Work required
What crosshead speed was used in the adhesive tape release test described below? Please answer in one sentence.

Selected passage
(begin)

Adhesive tape samples with adhesive on both sides of a backing layer were placed between two glass plates leaving a pull tab protruding from one end of the resulting assembly. The assembly was rolled twice with a 4.5 kilogram roller to firmly bond the adhesive tape to the two glass substrates. For Examples 1-14, the length of the sample between the glass plates was 1.75 inches, and for Examples 15-23, the length of the sample between the glass plates was 1.5 inches. The adhesive was allowed to dwell on the substrates for at least 15 minutes. The assembly was mounted in a tensile testing machine so that the substrates were gripped in the lower (fixed) jaws and the pull tab was clamped in the upper (crosshead) jaws. The tab was pulled at 0 degrees relative to the adhered surfaces of the substrates and stretched to release (i.e. separate or decouple) the substrates. A 12 inch per minute crosshead speed was used. The average debond stress and average debond force required to effect release by stretching was recorded.

(end)

Excerpted records
(begin)

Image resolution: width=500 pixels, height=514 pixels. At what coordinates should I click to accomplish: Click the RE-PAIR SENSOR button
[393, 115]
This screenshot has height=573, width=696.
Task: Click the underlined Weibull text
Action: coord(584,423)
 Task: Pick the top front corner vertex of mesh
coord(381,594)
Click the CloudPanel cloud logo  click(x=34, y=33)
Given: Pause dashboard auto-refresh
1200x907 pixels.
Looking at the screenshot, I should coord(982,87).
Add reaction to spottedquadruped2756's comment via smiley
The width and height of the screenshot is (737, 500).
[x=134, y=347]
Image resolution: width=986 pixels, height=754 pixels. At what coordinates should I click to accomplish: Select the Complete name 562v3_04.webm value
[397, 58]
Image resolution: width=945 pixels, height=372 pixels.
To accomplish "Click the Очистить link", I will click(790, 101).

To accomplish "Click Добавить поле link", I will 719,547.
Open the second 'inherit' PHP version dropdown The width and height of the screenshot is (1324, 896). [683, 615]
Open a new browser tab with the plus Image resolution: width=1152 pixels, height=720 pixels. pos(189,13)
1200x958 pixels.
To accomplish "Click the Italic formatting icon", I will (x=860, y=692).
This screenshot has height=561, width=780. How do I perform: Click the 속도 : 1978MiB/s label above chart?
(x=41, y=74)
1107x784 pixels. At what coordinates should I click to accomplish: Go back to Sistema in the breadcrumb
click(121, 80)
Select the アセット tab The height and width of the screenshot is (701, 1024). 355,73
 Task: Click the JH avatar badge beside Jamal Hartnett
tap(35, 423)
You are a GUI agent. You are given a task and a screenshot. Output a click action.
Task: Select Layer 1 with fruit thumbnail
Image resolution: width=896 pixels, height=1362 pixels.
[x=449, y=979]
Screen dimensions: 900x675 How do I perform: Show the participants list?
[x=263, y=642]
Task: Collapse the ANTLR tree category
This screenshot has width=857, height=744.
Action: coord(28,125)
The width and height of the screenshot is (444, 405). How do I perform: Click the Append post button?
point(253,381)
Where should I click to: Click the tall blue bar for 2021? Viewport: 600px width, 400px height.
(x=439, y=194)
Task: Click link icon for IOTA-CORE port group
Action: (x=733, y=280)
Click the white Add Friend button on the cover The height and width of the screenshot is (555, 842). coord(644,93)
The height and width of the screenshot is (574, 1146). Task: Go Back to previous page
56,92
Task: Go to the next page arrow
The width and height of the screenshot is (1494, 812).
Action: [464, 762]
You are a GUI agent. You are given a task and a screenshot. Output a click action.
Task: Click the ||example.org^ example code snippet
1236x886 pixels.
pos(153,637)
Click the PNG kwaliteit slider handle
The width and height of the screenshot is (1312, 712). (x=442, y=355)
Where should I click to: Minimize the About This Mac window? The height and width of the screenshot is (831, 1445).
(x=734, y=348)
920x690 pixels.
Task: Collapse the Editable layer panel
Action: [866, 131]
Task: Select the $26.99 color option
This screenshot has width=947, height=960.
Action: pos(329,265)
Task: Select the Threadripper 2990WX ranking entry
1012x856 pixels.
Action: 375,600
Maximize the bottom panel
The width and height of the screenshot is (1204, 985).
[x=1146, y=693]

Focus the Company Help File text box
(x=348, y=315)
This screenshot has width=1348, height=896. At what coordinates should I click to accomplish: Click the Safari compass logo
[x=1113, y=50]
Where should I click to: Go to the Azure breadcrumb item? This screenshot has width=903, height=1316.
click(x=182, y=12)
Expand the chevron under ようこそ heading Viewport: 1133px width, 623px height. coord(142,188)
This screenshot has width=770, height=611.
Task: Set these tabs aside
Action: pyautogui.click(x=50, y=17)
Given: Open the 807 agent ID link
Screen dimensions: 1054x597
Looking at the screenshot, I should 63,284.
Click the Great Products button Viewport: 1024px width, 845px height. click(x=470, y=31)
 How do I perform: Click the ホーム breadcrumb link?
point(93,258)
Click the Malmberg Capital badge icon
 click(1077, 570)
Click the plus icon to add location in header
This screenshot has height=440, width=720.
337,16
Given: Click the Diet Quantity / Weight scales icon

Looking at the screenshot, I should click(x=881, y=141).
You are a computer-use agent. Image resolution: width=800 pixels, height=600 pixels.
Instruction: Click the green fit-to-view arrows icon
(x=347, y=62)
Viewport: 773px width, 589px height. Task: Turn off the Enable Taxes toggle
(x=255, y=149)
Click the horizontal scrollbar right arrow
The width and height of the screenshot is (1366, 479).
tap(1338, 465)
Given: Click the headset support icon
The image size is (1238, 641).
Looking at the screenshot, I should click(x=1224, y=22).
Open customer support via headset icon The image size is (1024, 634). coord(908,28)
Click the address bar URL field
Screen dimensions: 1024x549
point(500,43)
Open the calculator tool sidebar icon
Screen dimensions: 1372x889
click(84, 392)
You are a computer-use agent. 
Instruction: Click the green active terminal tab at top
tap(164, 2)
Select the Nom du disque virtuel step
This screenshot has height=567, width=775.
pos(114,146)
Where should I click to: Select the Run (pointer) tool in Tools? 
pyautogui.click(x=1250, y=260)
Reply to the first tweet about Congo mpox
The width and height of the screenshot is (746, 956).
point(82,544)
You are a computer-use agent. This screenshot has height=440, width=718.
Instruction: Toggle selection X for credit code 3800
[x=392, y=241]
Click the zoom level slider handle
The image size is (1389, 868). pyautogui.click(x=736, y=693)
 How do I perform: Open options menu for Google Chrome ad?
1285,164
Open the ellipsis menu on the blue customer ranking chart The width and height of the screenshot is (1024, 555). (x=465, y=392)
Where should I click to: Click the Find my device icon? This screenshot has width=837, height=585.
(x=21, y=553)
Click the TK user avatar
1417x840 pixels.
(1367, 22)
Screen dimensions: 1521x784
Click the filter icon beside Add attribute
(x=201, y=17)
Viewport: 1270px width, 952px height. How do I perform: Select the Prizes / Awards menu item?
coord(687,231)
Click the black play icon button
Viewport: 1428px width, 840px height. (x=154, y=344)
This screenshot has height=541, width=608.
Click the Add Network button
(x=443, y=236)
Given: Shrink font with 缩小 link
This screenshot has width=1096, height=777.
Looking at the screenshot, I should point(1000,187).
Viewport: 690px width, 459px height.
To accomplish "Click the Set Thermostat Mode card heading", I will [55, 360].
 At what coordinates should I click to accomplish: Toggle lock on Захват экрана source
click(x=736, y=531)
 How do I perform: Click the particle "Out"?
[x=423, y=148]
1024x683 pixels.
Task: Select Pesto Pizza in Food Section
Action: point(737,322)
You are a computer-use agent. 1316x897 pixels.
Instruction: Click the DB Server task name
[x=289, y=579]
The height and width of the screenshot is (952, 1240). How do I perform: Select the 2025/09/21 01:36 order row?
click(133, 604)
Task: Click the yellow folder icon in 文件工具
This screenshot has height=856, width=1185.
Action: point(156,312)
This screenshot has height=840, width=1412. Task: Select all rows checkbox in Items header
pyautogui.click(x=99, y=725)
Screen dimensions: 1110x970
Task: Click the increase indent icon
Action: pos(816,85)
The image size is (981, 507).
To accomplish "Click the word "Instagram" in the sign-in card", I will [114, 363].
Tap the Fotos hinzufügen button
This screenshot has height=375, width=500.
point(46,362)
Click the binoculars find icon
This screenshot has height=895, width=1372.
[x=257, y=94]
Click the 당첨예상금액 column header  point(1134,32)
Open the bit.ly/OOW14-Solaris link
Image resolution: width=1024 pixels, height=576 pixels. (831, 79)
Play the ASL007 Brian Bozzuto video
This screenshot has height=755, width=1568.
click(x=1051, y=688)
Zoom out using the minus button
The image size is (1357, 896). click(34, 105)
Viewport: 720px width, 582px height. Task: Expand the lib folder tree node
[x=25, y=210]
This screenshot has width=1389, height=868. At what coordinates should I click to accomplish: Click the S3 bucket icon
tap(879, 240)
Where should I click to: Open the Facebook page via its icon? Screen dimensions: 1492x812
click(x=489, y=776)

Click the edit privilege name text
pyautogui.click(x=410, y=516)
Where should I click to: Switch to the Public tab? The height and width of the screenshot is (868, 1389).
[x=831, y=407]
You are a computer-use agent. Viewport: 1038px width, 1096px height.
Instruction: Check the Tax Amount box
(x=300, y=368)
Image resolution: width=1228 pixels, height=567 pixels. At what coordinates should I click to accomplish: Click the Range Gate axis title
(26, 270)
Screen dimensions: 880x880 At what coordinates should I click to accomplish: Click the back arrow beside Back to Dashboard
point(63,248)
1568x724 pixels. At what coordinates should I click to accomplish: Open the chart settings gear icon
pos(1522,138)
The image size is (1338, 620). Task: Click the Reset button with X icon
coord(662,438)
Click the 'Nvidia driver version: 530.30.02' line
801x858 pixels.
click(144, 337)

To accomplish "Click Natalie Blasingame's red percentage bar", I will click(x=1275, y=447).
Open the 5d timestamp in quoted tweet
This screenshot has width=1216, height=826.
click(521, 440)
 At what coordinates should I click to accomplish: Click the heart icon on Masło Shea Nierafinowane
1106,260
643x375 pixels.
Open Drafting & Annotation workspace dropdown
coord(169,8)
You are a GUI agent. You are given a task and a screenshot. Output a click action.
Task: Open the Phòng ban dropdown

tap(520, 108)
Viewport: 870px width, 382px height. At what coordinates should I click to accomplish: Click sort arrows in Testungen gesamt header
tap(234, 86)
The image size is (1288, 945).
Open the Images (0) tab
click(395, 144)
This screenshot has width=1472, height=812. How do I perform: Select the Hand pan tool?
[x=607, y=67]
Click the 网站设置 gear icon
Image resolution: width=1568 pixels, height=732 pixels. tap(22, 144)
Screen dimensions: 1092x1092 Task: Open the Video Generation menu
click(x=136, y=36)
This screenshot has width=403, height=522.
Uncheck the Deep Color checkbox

(end)

Final result
The test used a crosshead speed of 12 inches per minute.